§ Exercise: Repeat the listing below line by line, exactly, leaving its pictures behind.
- - - - - - -
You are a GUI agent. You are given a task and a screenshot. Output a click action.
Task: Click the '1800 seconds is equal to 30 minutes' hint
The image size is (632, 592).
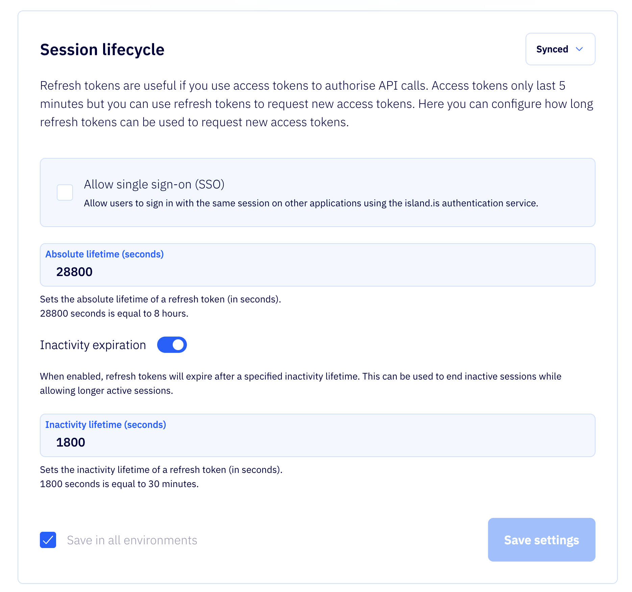tap(119, 484)
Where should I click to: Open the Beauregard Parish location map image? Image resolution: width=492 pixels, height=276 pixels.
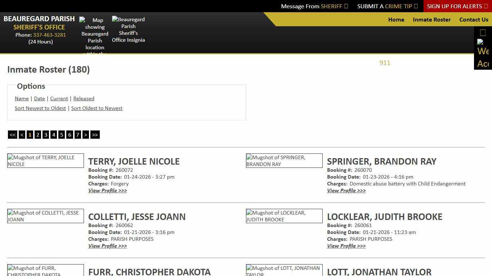95,34
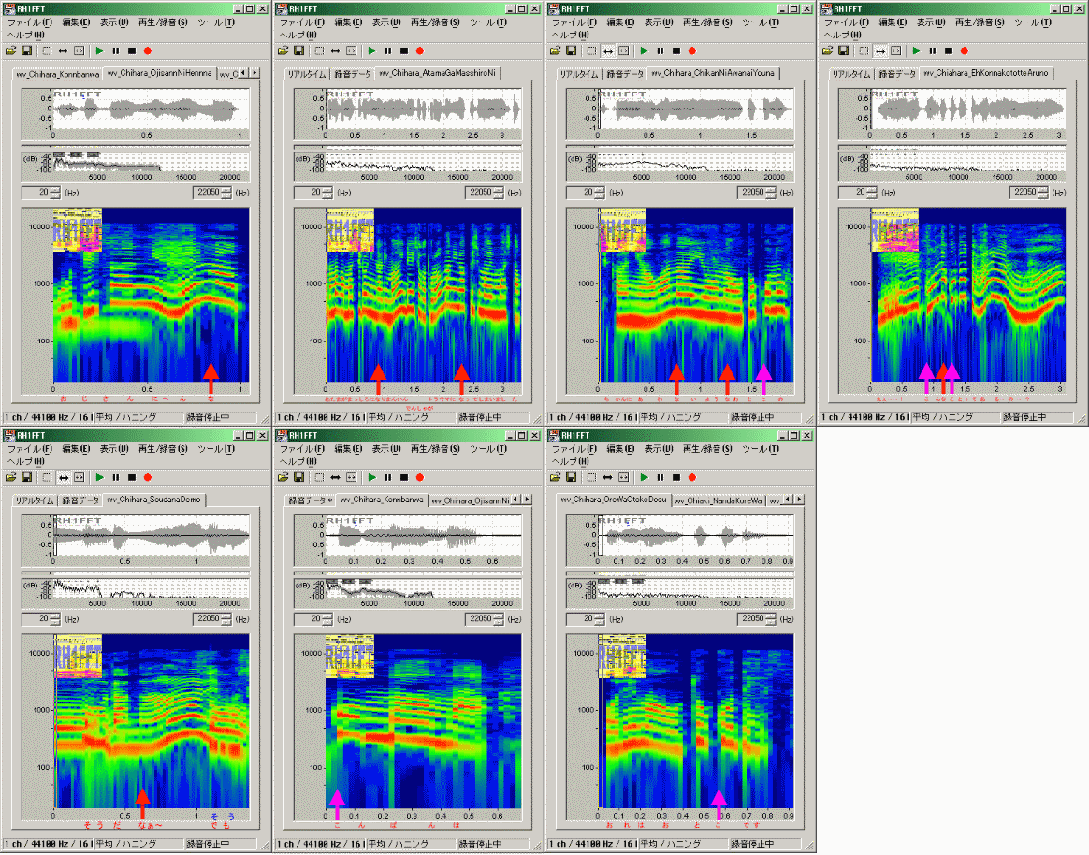The height and width of the screenshot is (855, 1089).
Task: Open 録音データ tab in the SoudanaDemo window
Action: [80, 500]
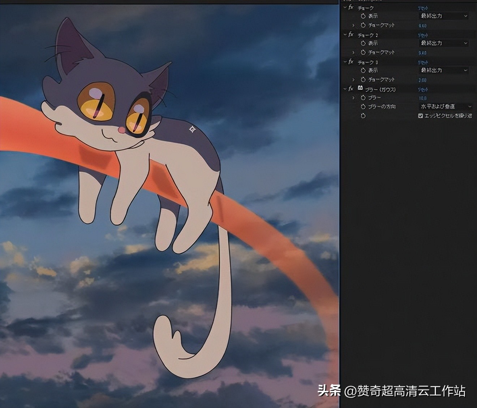Click stopwatch icon for ブラー amount
Viewport: 477px width, 408px height.
pyautogui.click(x=363, y=97)
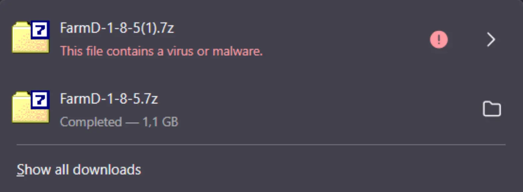523x192 pixels.
Task: Click the 7z archive icon of FarmD-1-8-5(1).7z
Action: coord(31,37)
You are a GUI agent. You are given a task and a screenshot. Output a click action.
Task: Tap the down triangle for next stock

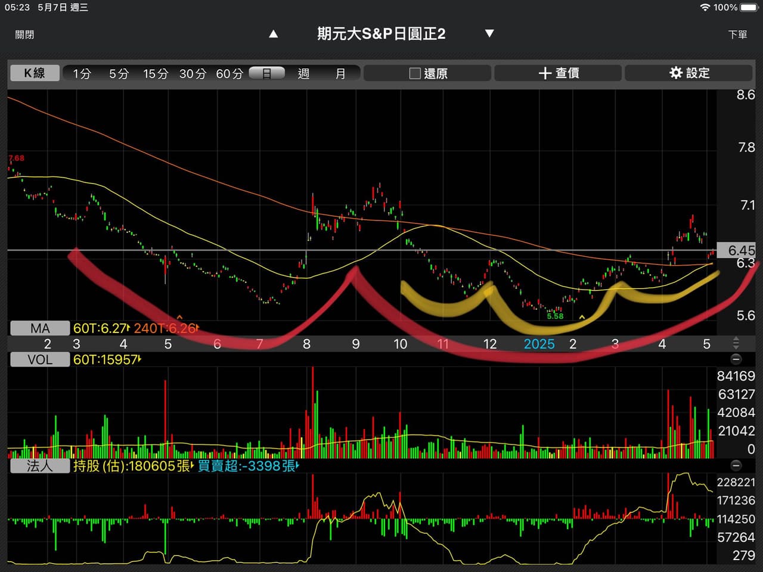(x=489, y=33)
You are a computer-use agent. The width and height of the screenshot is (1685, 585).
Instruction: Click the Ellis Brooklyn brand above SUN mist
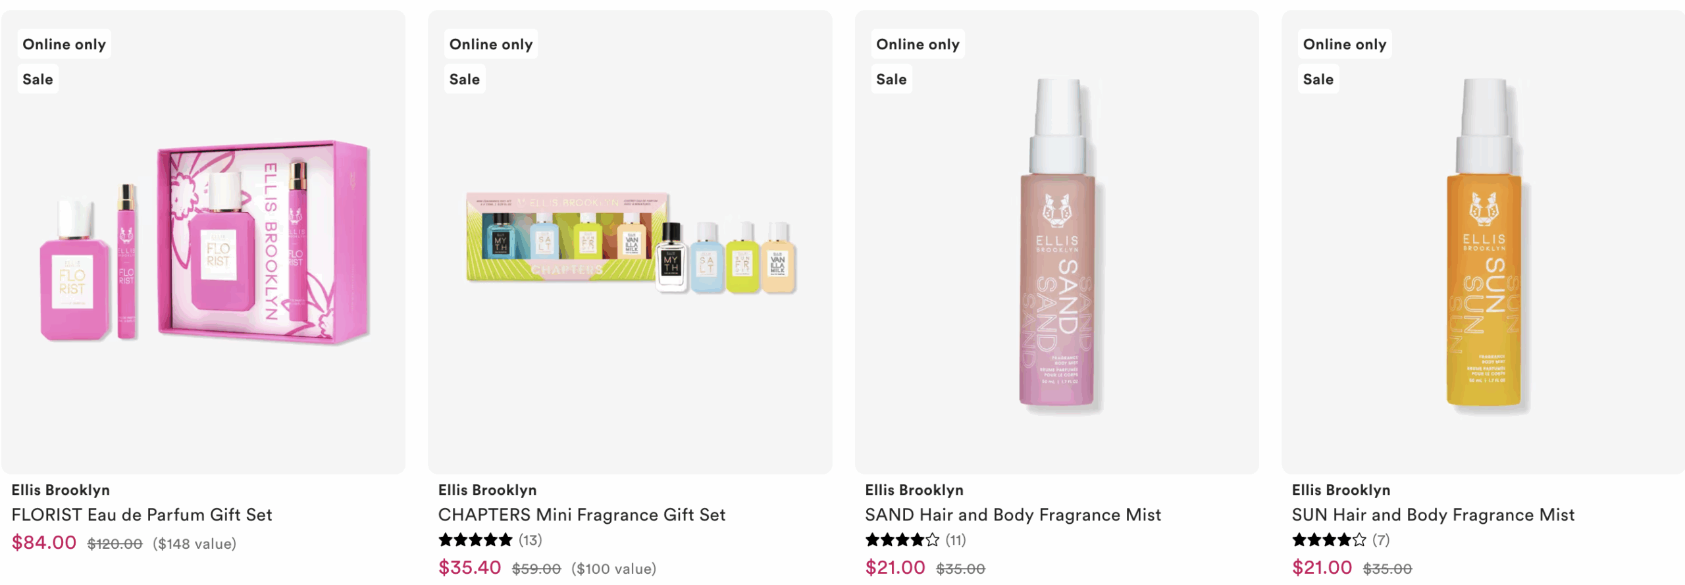1341,490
- - - - - - -
§ Worked solution:
You are a GUI agent. You are given a task and a screenshot. Output a click action.
Task: Click the '1800 seconds is equal to 30 minutes' hint
The image size is (632, 592).
tap(119, 484)
Where should I click to: Open the Beauregard Parish location map image? Image resolution: width=492 pixels, height=276 pixels.
95,34
The height and width of the screenshot is (855, 1089).
Task: Open 録音データ tab in the SoudanaDemo window
Action: [80, 500]
Click stopwatch icon for ブラー amount
Viewport: 477px width, 408px height.
pyautogui.click(x=363, y=97)
523x192 pixels.
Task: Click the 7z archive icon of FarmD-1-8-5(1).7z
Action: coord(31,37)
You are a GUI agent. You are given a task and a screenshot. Output a click action.
Task: Tap the down triangle for next stock

(x=489, y=33)
You are a computer-use agent. The width and height of the screenshot is (1685, 585).
Instruction: Click the Ellis Brooklyn brand above SUN mist
1341,490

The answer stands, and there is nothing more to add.